Just to follow up after Zola Tsotsi, you had the Minister Lynne Brown, who he implicated in quite a deep way, coming onto the stand and herself saying, ‘she would like to see investigations, etc,’ this was in parliament. If she’s been so deeply implicated in it why is she saying this?
Well, I think you know there’s no ‘smoking gun’ against her as yet. She seems to be on the periphery of everything, but she would have to explain why she called Zola Tsotsi for a meeting a few days before the State of the Nation Address in CT in 2015, and demand from him to stop interfering in the executive running of Eskom and if he did not do so she would replace him. It just doesn’t sound like pure coincidence that 2 or 3 hours later he gets an unsolicited call and a meeting with Tony Gupta, and he pretty much said the same thing. So, somewhere it needs to be unpacked and if it can’t be unpacked in parliament then it can be unpacked in a criminal trial and these people can be put on the stand and forced to explain what’s going on.
It’s extraordinary developments to the North of us, in Zimbabwe and in SA as well. There has to be some wash-over of this effect but the SA Parliament, certainly, in this case, appears to be hellbent on bringing the truth to the surface. Do you think that’s an accurate assessment or do you think that, as we’ve heard it all before we heard a similar story, as I mentioned with Vytjie Mentor and with Mcebisi Jonas, that this whole thing might just disappear?
I think it’s a bit further down the line now than that that it can just disappear. So, there has to be some sacrificial lambs at least and I would like to see the full gamut of these people being dragged before court and prosecuted. Certainly, we have enough, in my opinion, to indict a number of people, including Brian Molefe, including the suspended CFO of Eskom.
Yes, including Dudu Myeni – they all have to explain their role.

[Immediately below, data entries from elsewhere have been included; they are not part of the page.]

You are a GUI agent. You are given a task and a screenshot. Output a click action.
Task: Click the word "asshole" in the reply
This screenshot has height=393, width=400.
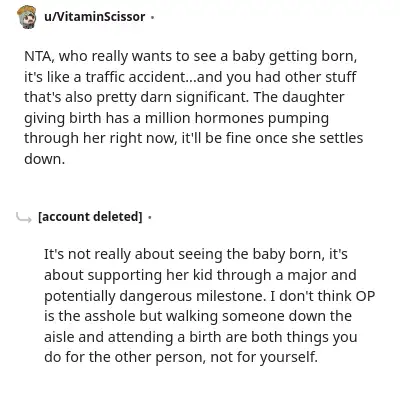pos(109,316)
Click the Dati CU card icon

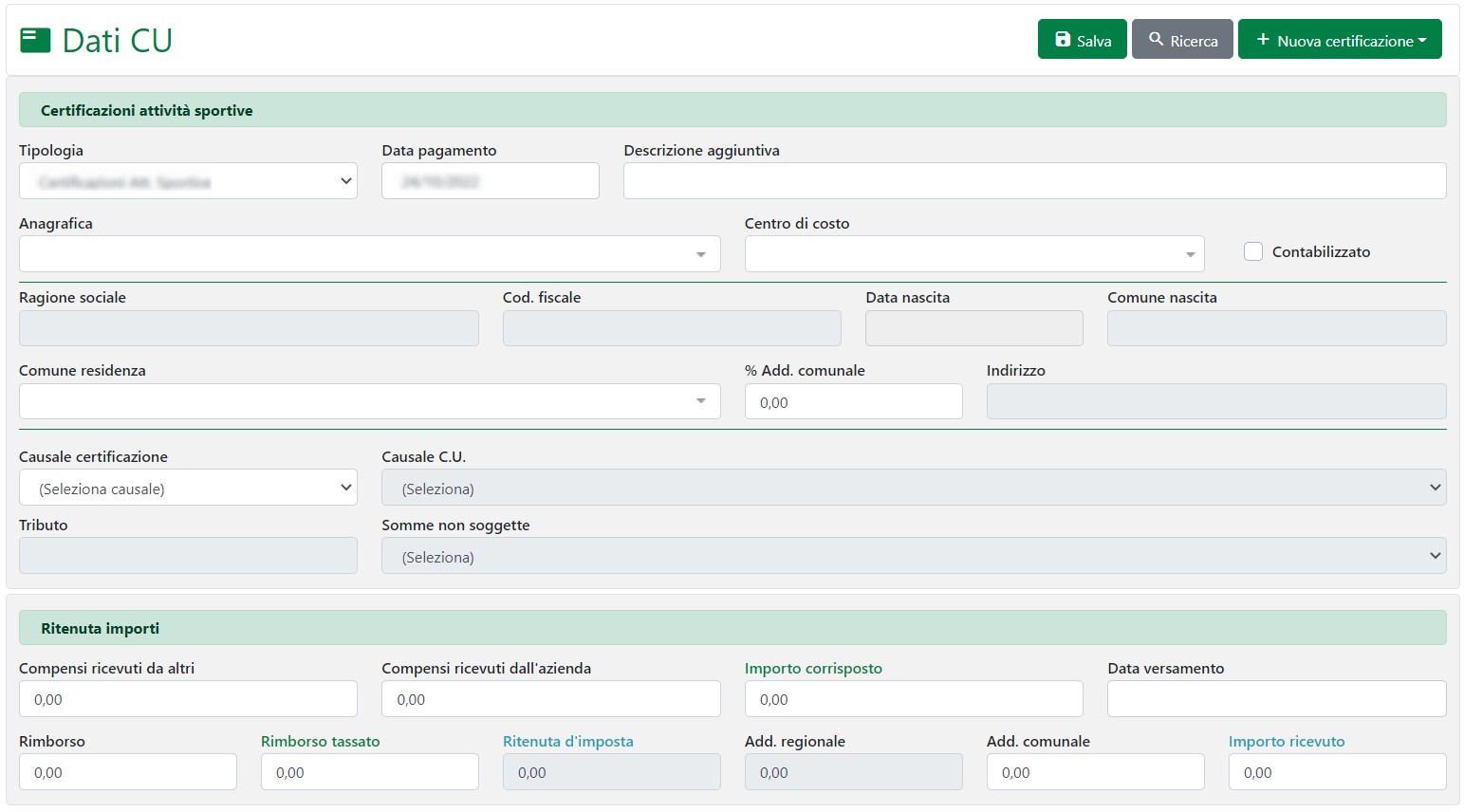click(35, 40)
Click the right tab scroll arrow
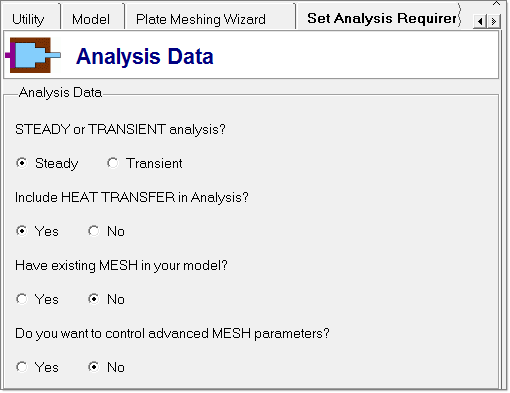This screenshot has height=393, width=510. point(493,21)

What about Jacob Zuma though? If one were to see the elective conference vote in his ex-wife, as some people say will occur, could this whole thing then be swept under the carpet?
It’s possible because at the end of the day we all know that it’s not supposed to happen but we all know it does happen, and I’m talking about executive interference in the criminal justice system. So, you do have people giving instructions to prosecutor, senior prosecutors and senior police officials and that needs to stop. I suppose you could say, maybe the National Director of Public Prosecutions has realised that the writing’s on the wall if he doesn’t start doing something soon. I imagine it will be too late if he waits until after the elective conference and maybe someone like Cyril Ramaphosa gets in because he’ll be toast.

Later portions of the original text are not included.